* The exercise:
Could you write out the data below again, replacing every "Viewport" with "Display" and changing nothing else?

+++

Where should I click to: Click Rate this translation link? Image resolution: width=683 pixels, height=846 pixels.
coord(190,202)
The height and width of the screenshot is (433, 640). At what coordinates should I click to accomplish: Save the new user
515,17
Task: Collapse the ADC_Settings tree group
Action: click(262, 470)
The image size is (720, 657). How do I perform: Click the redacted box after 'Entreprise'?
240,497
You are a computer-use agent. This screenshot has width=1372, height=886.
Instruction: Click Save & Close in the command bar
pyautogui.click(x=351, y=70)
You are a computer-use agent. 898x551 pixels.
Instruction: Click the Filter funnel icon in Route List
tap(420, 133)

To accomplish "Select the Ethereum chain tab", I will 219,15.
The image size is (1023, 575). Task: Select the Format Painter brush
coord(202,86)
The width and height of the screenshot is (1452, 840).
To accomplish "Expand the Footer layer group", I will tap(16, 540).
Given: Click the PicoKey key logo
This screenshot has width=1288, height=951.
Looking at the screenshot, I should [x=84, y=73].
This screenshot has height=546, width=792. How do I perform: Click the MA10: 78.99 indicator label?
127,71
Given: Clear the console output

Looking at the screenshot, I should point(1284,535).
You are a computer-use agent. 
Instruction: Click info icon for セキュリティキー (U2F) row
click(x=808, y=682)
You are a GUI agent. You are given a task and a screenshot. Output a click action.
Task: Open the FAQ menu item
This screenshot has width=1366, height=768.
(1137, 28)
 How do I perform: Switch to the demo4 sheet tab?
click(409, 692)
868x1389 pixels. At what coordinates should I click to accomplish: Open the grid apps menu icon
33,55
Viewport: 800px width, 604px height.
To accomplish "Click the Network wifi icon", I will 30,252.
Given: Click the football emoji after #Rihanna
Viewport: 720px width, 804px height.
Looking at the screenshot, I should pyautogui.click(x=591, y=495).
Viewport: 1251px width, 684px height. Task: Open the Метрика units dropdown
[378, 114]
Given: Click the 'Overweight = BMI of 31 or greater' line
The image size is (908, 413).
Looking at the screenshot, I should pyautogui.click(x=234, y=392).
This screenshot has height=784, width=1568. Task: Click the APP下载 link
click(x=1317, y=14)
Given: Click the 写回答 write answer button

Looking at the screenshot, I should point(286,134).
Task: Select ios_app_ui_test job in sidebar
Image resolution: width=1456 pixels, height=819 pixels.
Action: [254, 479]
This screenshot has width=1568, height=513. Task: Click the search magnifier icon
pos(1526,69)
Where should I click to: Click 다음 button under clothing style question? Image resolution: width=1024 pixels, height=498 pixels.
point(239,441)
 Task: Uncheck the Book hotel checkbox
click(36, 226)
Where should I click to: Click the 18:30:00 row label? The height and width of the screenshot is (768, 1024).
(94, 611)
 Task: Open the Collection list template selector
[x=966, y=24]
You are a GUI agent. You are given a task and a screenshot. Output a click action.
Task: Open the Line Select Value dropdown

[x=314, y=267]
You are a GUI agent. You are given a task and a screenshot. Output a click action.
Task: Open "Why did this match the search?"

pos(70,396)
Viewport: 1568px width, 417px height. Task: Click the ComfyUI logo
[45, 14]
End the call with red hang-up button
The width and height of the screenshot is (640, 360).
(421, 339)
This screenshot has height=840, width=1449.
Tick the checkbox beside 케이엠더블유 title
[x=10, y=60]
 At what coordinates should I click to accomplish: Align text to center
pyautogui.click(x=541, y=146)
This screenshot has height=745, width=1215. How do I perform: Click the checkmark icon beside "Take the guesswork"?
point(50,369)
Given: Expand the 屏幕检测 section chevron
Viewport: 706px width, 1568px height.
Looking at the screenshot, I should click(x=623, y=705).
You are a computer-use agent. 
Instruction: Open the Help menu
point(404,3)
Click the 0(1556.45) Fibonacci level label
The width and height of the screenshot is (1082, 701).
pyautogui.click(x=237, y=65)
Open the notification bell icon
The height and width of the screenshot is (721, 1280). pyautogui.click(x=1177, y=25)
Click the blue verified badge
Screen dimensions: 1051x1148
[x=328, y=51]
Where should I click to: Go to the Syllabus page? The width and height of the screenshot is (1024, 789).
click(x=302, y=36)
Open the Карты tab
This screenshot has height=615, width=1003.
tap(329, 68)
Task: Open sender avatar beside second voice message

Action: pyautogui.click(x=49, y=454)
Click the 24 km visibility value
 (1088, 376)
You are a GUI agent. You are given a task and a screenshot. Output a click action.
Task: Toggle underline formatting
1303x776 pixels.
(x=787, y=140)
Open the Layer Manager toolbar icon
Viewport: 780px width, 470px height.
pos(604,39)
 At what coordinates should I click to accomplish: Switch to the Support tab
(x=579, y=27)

+++

* Solution:
Where should I click to: Click Rate this translation link? Image resolution: width=683 pixels, height=846 pixels.
coord(190,202)
The height and width of the screenshot is (433, 640). At what coordinates should I click to accomplish: Save the new user
515,17
Task: Collapse the ADC_Settings tree group
Action: click(262, 470)
The image size is (720, 657). How do I perform: Click the redacted box after 'Entreprise'?
240,497
You are a computer-use agent. This screenshot has width=1372, height=886.
Instruction: Click Save & Close in the command bar
pyautogui.click(x=351, y=70)
You are a computer-use agent. 898x551 pixels.
Instruction: Click the Filter funnel icon in Route List
tap(420, 133)

To accomplish "Select the Ethereum chain tab", I will 219,15.
The image size is (1023, 575). Task: Select the Format Painter brush
coord(202,86)
The width and height of the screenshot is (1452, 840).
To accomplish "Expand the Footer layer group", I will tap(16, 540).
Given: Click the PicoKey key logo
This screenshot has width=1288, height=951.
Looking at the screenshot, I should [x=84, y=73].
This screenshot has height=546, width=792. How do I perform: Click the MA10: 78.99 indicator label?
127,71
Given: Clear the console output

Looking at the screenshot, I should point(1284,535).
You are a computer-use agent. 
Instruction: Click info icon for セキュリティキー (U2F) row
click(x=808, y=682)
You are a GUI agent. You are given a task and a screenshot. Output a click action.
Task: Open the FAQ menu item
This screenshot has width=1366, height=768.
(1137, 28)
 How do I perform: Switch to the demo4 sheet tab?
click(409, 692)
868x1389 pixels. At what coordinates should I click to accomplish: Open the grid apps menu icon
33,55
Display: 800px width, 604px height.
To accomplish "Click the Network wifi icon", I will 30,252.
Given: Click the football emoji after #Rihanna
Display: 720px width, 804px height.
Looking at the screenshot, I should pyautogui.click(x=591, y=495).
Display: 1251px width, 684px height. Task: Open the Метрика units dropdown
[378, 114]
Given: Click the 'Overweight = BMI of 31 or greater' line
The image size is (908, 413).
Looking at the screenshot, I should pyautogui.click(x=234, y=392).
This screenshot has height=784, width=1568. Task: Click the APP下载 link
click(x=1317, y=14)
Given: Click the 写回答 write answer button

Looking at the screenshot, I should point(286,134).
Task: Select ios_app_ui_test job in sidebar
Image resolution: width=1456 pixels, height=819 pixels.
Action: [254, 479]
This screenshot has width=1568, height=513. Task: Click the search magnifier icon
pos(1526,69)
Where should I click to: Click 다음 button under clothing style question? Image resolution: width=1024 pixels, height=498 pixels.
point(239,441)
 Task: Uncheck the Book hotel checkbox
click(36, 226)
Where should I click to: Click the 18:30:00 row label? The height and width of the screenshot is (768, 1024).
(94, 611)
 Task: Open the Collection list template selector
[x=966, y=24]
You are a GUI agent. You are given a task and a screenshot. Output a click action.
Task: Open the Line Select Value dropdown

[x=314, y=267]
You are a GUI agent. You are given a task and a screenshot. Output a click action.
Task: Open "Why did this match the search?"

pos(70,396)
Display: 1568px width, 417px height. Task: Click the ComfyUI logo
[45, 14]
End the call with red hang-up button
The width and height of the screenshot is (640, 360).
(421, 339)
This screenshot has height=840, width=1449.
Tick the checkbox beside 케이엠더블유 title
[x=10, y=60]
 At what coordinates should I click to accomplish: Align text to center
pyautogui.click(x=541, y=146)
This screenshot has height=745, width=1215. How do I perform: Click the checkmark icon beside "Take the guesswork"?
point(50,369)
Given: Expand the 屏幕检测 section chevron
Display: 706px width, 1568px height.
Looking at the screenshot, I should click(x=623, y=705).
You are a computer-use agent. 
Instruction: Open the Help menu
point(404,3)
Click the 0(1556.45) Fibonacci level label
The width and height of the screenshot is (1082, 701).
pyautogui.click(x=237, y=65)
Open the notification bell icon
The height and width of the screenshot is (721, 1280). pyautogui.click(x=1177, y=25)
Click the blue verified badge
Screen dimensions: 1051x1148
[x=328, y=51]
Where should I click to: Go to the Syllabus page? The width and height of the screenshot is (1024, 789).
click(x=302, y=36)
Open the Карты tab
This screenshot has height=615, width=1003.
tap(329, 68)
Task: Open sender avatar beside second voice message

Action: pyautogui.click(x=49, y=454)
Click the 24 km visibility value
 (1088, 376)
You are a GUI agent. You are given a task and a screenshot. Output a click action.
Task: Toggle underline formatting
1303x776 pixels.
(x=787, y=140)
Open the Layer Manager toolbar icon
Display: 780px width, 470px height.
pos(604,39)
 At what coordinates should I click to accomplish: Switch to the Support tab
(x=579, y=27)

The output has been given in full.